The Lava Cast Forest lies south of Bend down in the Northwest Rift Zone of the Newberry Volcano.
(Although they are called “casts”, technically the lava trees are molds, not casts.)
Formed approximately 6,000 years ago. This awesome bit of Oregon Odd Stuff came to be when hot lava flowed across the forest and trapped trees in it.
This Central Oregon oddity came to the public eye in 1928 but was actually discovered by Walter Perry, an employee of the Forest Service in 1925.
U.S. Forest Service designated 5,120 acres of the region as the Lava Cast Forest Geological Area in April of 1942.
The beautiful one mile easy walking trail winds through it showing where the trees burned away leaving the molds of their trunks.
Many are vertical. Some smaller,
A few super cool ones are horizontal and can be crawled it to. (Which you can see farther down.)
There are also some really interesting tree stumps.
The views aren't too bad either.
This is the entrance to a cool horizontal tube where a very large tree burned out. Of course, I had to crawl in it.
This particular tube runs about 30 feet and while it looks huge, really was barely large enough for me to crawl in to. I was using my Tokina wide angle lens with a flashlight jammed under my chin.
Due mostly to the efforts of Hollis Dole, Director of Oregon’s Department of Geology, in 1963, scientists from the NASA gained interest in using the lava fields for training and preparation for the nation’s 1969 moon landing.

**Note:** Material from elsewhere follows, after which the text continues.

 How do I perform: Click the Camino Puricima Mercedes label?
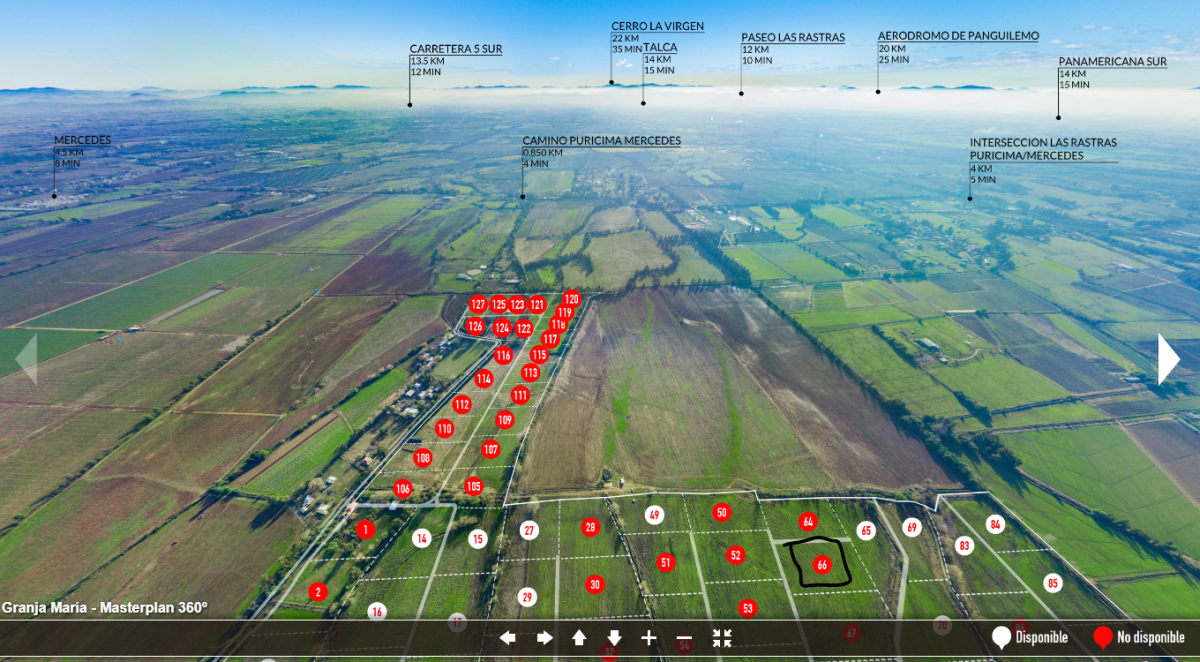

Approximately 46 astronauts trained for lunar missions in the area between 1964 through 1966. In honor of NASA’s experiences in central Oregon, during the Apollo 15 mission on July 31, 1971 astronaut James B. Irwin placed a rock from one of Oregon’s lava flows on the surface of the moon.
Because of all of this, the area became known as “moon country” causing a tourist boom in the 1960s and into the 1970s. In September of 1975 because of the increased popularity, the Forest Service built the Lava Lands Visitors Center.
Take exit 153 (Sun River) off highway 97 and go east for approximately 9 miles. The road becomes gravel. There will be signs. Follow them to the parking lot and go from there. It's that easy!